Мир на корабле был против бродяг. Он укоренился в культуре корабельной жизни. Бродяги — отстой, у них нет цели, и они не на своем месте. Избавьтесь от бродяг, отправьте их обратно, ну, куда угодно, лишь бы «нормальным» людям не приходилось об этом беспокоиться.
— Эй, — говорит Инга.
— Да?
— Ты застыла, ты уверена, что с тобой всё в порядке? — обеспокоенно спрашивает она.
— Да, — говорю я, стряхивая с себя воспоминания и боль. — Да, у меня всё хорошо.
— Ты собираешься поговорить с ним?
— С кем?
— С Астаротом, — улыбается она.
— О чём ты говоришь?
— Не притворяйся застенчивой, — говорит она. — Вы двое весь вечер строили друг другу глазки.
— Он строил..? — спрашиваю я, и мое сердце замирает.
— Ещё как! — она смеется.
— Ну, отлично, — ухмыляюсь я.
— Повеселитесь, — говорит Инга, вставая и подходя к Джоли.
Я встаю и иду через общую зону к Астароту.
— Значит, часто сюда заходишь? — спрашиваю я.
— Только когда меня приглашают, — говорит Астарот.
Я качаю головой и смеюсь.
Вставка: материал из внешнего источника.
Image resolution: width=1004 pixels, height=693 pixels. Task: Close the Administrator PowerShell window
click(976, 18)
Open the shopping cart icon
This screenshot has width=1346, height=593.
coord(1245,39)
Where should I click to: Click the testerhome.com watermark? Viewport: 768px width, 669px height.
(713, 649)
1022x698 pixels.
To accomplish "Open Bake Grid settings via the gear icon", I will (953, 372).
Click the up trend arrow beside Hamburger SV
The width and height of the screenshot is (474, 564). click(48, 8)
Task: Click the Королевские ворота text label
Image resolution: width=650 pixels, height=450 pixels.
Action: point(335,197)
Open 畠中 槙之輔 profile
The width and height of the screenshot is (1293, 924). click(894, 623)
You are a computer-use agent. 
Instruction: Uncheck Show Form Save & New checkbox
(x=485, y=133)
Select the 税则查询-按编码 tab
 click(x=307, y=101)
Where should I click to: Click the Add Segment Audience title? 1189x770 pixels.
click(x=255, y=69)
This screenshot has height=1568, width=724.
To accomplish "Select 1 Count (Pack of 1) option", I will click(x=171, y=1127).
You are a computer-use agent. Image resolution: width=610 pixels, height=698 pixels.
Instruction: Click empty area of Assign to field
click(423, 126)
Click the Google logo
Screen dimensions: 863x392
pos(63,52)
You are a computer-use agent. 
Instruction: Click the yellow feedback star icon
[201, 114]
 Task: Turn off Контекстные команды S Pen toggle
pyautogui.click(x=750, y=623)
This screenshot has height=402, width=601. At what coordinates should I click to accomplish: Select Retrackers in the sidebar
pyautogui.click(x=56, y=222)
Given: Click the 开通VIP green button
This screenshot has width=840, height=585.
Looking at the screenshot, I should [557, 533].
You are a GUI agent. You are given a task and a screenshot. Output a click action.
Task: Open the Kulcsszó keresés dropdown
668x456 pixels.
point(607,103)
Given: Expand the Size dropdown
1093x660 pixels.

Иногда простые вещи теряются при переводе с всеобщего на змайский.
— Ага, — говорю я, встречаясь с ним взглядом.
Я люблю его глаза. Это великолепные, глубокие озёра из лаванды, я могу потеряться в них. На его лице медленно появляется улыбка, и я прикасаюсь к нему, не думая об этом. Его лицо холодное, и я удивлена, насколько оно гладкое. Я не уверена, чего я ожидала. Наверное, я думала, что его чешуя будет грубой. Я чувствую их края, когда провожу пальцами по ним, но они вовсе не шероховатые.